Stored data entries:
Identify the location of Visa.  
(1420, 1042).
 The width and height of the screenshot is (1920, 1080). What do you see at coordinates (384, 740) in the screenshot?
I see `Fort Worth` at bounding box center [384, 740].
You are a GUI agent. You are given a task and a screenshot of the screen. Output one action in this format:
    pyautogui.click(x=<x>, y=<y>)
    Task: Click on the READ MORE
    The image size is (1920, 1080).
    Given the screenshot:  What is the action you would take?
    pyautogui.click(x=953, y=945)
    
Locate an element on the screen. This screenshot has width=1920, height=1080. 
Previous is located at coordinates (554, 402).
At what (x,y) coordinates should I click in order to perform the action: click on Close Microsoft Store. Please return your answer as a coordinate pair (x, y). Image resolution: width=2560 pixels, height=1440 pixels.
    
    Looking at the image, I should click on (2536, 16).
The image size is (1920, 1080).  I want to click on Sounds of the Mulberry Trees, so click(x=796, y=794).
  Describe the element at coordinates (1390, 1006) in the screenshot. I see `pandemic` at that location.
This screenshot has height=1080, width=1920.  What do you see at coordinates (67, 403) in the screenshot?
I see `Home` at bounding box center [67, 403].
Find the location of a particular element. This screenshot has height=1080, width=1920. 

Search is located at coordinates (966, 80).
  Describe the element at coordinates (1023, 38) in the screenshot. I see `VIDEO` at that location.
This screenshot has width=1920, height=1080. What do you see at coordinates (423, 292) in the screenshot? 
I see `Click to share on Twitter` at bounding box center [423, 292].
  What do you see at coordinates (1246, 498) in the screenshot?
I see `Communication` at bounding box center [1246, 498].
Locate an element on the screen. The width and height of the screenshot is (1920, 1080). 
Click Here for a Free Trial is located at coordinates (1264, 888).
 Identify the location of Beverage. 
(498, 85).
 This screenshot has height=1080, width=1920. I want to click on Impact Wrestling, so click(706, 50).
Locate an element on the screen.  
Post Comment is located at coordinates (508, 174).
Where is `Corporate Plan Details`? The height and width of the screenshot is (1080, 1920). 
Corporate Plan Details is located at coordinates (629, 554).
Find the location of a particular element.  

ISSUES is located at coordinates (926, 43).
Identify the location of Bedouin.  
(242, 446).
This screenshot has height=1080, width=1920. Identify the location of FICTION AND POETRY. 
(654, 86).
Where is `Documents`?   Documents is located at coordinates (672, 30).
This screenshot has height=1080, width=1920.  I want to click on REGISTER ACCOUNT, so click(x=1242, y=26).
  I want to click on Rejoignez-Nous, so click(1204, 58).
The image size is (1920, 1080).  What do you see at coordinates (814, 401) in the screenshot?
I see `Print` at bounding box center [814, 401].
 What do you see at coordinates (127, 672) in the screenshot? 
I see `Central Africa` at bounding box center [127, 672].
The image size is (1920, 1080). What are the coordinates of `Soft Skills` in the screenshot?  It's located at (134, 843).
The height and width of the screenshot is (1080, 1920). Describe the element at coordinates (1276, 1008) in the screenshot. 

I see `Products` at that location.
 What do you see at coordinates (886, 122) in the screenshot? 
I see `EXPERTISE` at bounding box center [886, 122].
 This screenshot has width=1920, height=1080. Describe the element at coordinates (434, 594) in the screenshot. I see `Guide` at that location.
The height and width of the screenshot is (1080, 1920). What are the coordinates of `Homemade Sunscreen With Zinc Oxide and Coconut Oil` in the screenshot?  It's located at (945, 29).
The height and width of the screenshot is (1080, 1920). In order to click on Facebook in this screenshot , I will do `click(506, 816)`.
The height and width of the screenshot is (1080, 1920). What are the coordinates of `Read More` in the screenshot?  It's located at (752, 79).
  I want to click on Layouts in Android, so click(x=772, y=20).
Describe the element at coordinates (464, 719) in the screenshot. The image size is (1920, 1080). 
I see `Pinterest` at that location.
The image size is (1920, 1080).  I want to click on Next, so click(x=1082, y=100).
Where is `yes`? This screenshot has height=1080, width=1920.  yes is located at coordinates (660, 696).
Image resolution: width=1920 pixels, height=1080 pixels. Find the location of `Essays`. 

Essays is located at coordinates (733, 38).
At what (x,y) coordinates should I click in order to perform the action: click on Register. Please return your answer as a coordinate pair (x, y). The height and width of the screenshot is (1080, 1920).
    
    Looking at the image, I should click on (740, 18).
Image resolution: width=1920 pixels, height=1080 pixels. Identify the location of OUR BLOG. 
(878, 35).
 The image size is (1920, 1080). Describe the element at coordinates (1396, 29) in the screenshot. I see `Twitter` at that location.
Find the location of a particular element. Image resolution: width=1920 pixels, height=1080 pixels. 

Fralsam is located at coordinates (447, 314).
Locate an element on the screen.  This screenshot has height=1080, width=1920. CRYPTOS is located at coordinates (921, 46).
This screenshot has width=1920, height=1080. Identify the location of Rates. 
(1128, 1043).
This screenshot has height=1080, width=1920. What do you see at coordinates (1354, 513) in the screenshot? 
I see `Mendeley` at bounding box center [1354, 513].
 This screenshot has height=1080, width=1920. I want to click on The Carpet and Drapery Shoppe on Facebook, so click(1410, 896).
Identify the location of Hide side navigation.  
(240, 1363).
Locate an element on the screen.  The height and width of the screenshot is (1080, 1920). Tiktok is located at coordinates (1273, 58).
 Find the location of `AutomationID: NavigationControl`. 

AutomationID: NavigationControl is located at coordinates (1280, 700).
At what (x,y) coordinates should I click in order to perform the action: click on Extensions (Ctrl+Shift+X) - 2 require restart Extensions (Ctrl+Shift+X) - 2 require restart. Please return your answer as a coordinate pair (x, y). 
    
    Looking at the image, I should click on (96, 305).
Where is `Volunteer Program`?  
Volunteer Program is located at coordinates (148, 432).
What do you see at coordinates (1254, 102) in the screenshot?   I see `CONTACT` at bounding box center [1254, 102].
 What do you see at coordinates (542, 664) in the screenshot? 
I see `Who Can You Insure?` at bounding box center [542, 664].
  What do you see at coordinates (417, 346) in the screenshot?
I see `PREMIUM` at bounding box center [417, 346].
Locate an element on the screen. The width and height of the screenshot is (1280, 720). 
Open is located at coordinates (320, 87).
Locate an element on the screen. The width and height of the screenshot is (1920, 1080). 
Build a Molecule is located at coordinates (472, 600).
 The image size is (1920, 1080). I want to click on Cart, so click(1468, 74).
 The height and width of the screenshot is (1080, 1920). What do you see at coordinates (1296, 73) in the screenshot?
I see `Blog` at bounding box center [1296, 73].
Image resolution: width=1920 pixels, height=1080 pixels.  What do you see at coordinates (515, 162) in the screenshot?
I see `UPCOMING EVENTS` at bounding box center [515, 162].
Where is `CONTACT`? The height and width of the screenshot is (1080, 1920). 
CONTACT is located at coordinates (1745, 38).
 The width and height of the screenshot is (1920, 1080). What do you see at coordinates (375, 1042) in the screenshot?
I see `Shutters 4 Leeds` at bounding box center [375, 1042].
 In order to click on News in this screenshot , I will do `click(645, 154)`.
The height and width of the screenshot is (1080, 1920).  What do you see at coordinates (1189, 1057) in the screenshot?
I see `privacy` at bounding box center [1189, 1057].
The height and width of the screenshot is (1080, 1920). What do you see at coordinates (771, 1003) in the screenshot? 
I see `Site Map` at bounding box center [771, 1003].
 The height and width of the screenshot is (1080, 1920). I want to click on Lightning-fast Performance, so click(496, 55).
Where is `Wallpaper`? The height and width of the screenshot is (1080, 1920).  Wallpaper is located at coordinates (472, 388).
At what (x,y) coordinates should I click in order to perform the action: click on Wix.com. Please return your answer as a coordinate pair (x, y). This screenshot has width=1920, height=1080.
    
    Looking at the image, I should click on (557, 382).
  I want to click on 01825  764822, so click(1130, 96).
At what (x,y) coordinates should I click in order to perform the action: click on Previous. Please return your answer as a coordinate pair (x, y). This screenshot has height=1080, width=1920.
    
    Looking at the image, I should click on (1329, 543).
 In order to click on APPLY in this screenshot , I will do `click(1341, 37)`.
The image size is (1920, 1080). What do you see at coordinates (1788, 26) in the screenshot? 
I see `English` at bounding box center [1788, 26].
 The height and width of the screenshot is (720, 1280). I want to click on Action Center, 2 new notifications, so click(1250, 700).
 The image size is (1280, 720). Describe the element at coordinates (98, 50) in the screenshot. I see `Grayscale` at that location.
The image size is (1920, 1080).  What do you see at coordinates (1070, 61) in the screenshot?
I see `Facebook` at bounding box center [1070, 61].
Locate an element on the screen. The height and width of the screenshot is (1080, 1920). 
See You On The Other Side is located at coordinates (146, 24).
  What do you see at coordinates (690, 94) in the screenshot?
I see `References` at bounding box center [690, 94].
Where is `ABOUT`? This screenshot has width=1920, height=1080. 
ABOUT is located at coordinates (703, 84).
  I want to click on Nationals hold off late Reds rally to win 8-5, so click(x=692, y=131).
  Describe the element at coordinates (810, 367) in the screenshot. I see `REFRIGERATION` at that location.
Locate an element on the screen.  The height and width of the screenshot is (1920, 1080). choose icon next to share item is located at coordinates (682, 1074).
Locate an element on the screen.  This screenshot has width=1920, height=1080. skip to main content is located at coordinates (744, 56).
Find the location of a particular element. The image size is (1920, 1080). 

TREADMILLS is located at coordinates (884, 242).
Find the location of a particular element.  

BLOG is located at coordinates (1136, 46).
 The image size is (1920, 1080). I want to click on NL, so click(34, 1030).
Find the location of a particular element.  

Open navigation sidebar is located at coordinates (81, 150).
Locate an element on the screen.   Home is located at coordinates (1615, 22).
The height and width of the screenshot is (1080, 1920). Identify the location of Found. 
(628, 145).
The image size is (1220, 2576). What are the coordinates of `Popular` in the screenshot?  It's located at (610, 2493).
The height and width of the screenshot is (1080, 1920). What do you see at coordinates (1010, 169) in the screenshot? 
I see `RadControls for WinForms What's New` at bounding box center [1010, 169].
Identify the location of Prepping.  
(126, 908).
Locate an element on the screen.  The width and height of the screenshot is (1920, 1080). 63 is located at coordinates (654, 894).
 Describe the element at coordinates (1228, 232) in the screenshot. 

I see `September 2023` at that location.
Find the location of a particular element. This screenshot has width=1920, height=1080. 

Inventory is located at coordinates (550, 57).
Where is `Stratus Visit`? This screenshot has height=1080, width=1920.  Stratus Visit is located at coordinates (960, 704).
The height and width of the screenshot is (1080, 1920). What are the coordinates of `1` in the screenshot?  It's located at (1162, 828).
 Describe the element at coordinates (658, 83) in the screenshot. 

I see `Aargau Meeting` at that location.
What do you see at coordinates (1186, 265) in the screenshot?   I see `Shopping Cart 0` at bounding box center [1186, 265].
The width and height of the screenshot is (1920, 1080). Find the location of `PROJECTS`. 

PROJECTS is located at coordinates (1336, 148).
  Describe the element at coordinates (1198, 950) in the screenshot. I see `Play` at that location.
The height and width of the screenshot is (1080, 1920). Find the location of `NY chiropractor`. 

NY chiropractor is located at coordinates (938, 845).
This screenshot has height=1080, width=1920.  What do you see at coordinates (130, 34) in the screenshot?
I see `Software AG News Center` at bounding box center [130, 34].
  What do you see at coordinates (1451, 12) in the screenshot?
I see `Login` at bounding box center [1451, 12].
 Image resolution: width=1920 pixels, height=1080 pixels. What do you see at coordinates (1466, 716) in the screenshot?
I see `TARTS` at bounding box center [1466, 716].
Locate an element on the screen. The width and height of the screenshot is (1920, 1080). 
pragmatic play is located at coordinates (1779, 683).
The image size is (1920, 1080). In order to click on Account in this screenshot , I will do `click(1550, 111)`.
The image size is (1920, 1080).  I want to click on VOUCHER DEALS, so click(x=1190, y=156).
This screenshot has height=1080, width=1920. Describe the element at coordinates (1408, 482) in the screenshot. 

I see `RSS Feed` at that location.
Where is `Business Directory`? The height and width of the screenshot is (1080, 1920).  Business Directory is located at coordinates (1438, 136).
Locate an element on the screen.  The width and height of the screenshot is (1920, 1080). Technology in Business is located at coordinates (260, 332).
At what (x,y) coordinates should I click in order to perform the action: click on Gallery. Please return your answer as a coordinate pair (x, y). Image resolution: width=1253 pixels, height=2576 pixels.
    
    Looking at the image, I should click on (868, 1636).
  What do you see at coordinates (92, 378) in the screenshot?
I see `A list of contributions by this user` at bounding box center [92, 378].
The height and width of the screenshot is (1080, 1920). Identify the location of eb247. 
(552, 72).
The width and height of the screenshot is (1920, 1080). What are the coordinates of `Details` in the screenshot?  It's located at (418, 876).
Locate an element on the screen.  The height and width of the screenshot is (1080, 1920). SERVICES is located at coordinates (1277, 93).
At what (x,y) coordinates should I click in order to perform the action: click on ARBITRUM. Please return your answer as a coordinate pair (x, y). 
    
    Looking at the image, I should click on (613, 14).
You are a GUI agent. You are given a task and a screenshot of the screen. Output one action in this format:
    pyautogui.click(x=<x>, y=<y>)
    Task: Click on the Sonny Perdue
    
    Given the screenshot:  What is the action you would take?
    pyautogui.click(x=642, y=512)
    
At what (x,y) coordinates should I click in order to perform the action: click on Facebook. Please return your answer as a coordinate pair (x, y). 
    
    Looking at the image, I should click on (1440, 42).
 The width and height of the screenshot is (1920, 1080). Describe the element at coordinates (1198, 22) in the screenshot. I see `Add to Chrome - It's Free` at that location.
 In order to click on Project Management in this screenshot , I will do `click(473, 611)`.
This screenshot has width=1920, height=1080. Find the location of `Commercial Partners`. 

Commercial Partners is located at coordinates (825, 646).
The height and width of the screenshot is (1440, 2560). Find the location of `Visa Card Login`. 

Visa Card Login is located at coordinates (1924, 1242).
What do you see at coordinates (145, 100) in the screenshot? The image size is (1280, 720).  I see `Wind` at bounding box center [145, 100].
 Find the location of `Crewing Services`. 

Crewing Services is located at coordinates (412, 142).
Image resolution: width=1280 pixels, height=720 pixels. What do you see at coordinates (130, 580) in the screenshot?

● STATED EXERCISE:
Reproduce the lines above without any changes, starting with the line that holds "of OUR BLOG." and ending with the line that holds "coordinates (1273, 58).", with both of those lines included.

● IN RESPONSE:
Image resolution: width=1920 pixels, height=1080 pixels. Identify the location of OUR BLOG. 
(878, 35).
 The image size is (1920, 1080). Describe the element at coordinates (1396, 29) in the screenshot. I see `Twitter` at that location.
Find the location of a particular element. Image resolution: width=1920 pixels, height=1080 pixels. 

Fralsam is located at coordinates (447, 314).
Locate an element on the screen.  This screenshot has height=1080, width=1920. CRYPTOS is located at coordinates (921, 46).
This screenshot has width=1920, height=1080. Identify the location of Rates. 
(1128, 1043).
This screenshot has height=1080, width=1920. What do you see at coordinates (1354, 513) in the screenshot? 
I see `Mendeley` at bounding box center [1354, 513].
 This screenshot has height=1080, width=1920. I want to click on The Carpet and Drapery Shoppe on Facebook, so click(1410, 896).
Identify the location of Hide side navigation.  
(240, 1363).
Locate an element on the screen.  The height and width of the screenshot is (1080, 1920). Tiktok is located at coordinates (1273, 58).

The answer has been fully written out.